> DIRECTIONS:
a) In the reunion recap, what does Jonathan intensely dislike?
b) Update the entries from the line containing "This screenshot has height=361, width=511." down to the line containing "Looking at the screenshot, I should coord(131,34).", changing "exit door" to "logout" and leaving everything else as it is.

BEGIN SUPPLIED PASSAGE

Advanced Institute 2017 Reunion
Jonathan and Ellen Lovell welcome Tom Romano and his wife, Kathy, and teachers.
And, in traditional institute fashion, introductions with realia begin the session.
With much alliterative protest, a round of the name game begins with Nancy — Name Game No Bueno!
Marty loves music and Jen is all about justice.
And Eric low on energy realizes he has his mnemonic, then Andy claims to like the accordion.
The institute doubts Andy’s claim which eggs him on to further accordion affections, and Jerry is jeu jeune, so now he will be referred to as Je’rry. Kate owns quietly creating chaos.
Tom Romano introduces himself as Tom-who-likes-tumultuous-turtles and likens his writing process to them.
On to Erika who enjoys air, Laura who leans to the left (taking photos) then Ryan who finds this game ridiculous.
Aeriale likes alcohol and is Actively Anti-Racist.
Jay echoed Ryan’s sentiments about the Name Game, Roohi declared her love for royal rubies, and Laurie loves liberals.
Katie loves to croon. Margarite likes massive mind movements and Susan is simply spectacular at this game. Lorena loves to lounge with liberals…and our fearless director, Jonathan intensely dislikes gerrymandering. The Name Game ends with his exhortation to change things at the polls. And, of course, giving ourselves a round of applause.
During this section, Jonathan will also employ this visual time management technique:
Andy: This part re-emphasized the importance of students writing on a subject that is vital to them.
“Indelible moments,” nodded Tom.
(excerpt from Andy’s response to Section 1)
Romano: The students choose their subjects.
Tick: That’s true, I’ll give you that. And I’ll admit I like the fact that choosing which genres will work best forces students to examine what a genre really is.
Tick: And I could see my students enjoying the freedom of the assignment.
Tick: And I see how it can be effective in getting across an emotion or creating a memorable effect.
Tick: That’s what fiction writers (and poets) do, which is great of course, but most of my students are not going to do that in life. You mention Einstein and Kant in your dialog, but your examples of multigenre writing — Ondaatje and Melville — were writing fiction.
Tick: But non-fiction writing, the research report or the argument, is more likely what my students will be likely to do.
Tick: And I guess it’s harder for most kids to write “academically” so that’s why we spend more time on it.
Romano: I’m not sure I agree.
In the ensuing discussion about student choice, Kate credited the book, Project-based Writing, by Liz Prather who has students give an elevator pitch to the class for their idea.
Tom Romano “It’s worth the time to take 3-5 ideas…subjects, and write a paragraph about why they matter…students really know what they want to write. Try it. Give yourself topics and take risks…they see you do it and it gives kids a green light.”
Jonathan shared framing the topic as a question. “Give them plenty of opportunities to talk about questions they want answers to…take a class gallery walk to view them…then write.”

END SUPPLIED PASSAGE
BEGIN SOURCE RECORDS

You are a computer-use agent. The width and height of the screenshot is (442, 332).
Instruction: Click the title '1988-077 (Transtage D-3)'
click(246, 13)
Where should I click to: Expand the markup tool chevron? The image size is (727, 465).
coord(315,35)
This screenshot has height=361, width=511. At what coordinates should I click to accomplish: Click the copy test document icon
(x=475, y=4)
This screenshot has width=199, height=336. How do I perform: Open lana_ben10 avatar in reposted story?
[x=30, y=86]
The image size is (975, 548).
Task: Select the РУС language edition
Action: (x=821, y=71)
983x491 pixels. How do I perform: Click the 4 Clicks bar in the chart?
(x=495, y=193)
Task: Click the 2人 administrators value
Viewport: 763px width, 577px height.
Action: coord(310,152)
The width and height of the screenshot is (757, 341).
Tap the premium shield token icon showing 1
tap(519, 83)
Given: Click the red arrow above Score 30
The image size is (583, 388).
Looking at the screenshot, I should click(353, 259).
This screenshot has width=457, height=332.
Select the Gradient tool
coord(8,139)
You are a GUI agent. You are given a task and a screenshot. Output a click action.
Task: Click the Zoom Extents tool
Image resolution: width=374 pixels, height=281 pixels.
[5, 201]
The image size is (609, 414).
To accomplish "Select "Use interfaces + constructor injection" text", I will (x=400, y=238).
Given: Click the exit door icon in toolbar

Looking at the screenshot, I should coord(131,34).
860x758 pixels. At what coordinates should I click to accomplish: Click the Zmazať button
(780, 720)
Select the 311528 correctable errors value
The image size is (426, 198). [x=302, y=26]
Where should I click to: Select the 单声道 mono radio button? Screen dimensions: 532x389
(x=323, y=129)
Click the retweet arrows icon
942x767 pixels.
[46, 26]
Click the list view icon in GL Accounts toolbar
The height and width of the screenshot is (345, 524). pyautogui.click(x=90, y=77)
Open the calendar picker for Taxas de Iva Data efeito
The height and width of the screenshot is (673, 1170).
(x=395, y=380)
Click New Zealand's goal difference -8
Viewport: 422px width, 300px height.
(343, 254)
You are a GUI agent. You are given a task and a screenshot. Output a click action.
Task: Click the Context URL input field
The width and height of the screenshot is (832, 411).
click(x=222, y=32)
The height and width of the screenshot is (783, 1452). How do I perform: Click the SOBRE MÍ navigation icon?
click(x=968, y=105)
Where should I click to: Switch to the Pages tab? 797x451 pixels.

END SOURCE RECORDS

> SOLUTIONS BELOW:
a) Gerrymandering.

b)
This screenshot has height=361, width=511. At what coordinates should I click to accomplish: Click the copy test document icon
(x=475, y=4)
This screenshot has width=199, height=336. How do I perform: Open lana_ben10 avatar in reposted story?
[x=30, y=86]
The image size is (975, 548).
Task: Select the РУС language edition
Action: (x=821, y=71)
983x491 pixels. How do I perform: Click the 4 Clicks bar in the chart?
(x=495, y=193)
Task: Click the 2人 administrators value
Viewport: 763px width, 577px height.
Action: coord(310,152)
The width and height of the screenshot is (757, 341).
Tap the premium shield token icon showing 1
tap(519, 83)
Given: Click the red arrow above Score 30
The image size is (583, 388).
Looking at the screenshot, I should click(353, 259).
This screenshot has width=457, height=332.
Select the Gradient tool
coord(8,139)
You are a GUI agent. You are given a task and a screenshot. Output a click action.
Task: Click the Zoom Extents tool
Image resolution: width=374 pixels, height=281 pixels.
[5, 201]
The image size is (609, 414).
To accomplish "Select "Use interfaces + constructor injection" text", I will (x=400, y=238).
Given: Click the logout icon in toolbar

Looking at the screenshot, I should coord(131,34).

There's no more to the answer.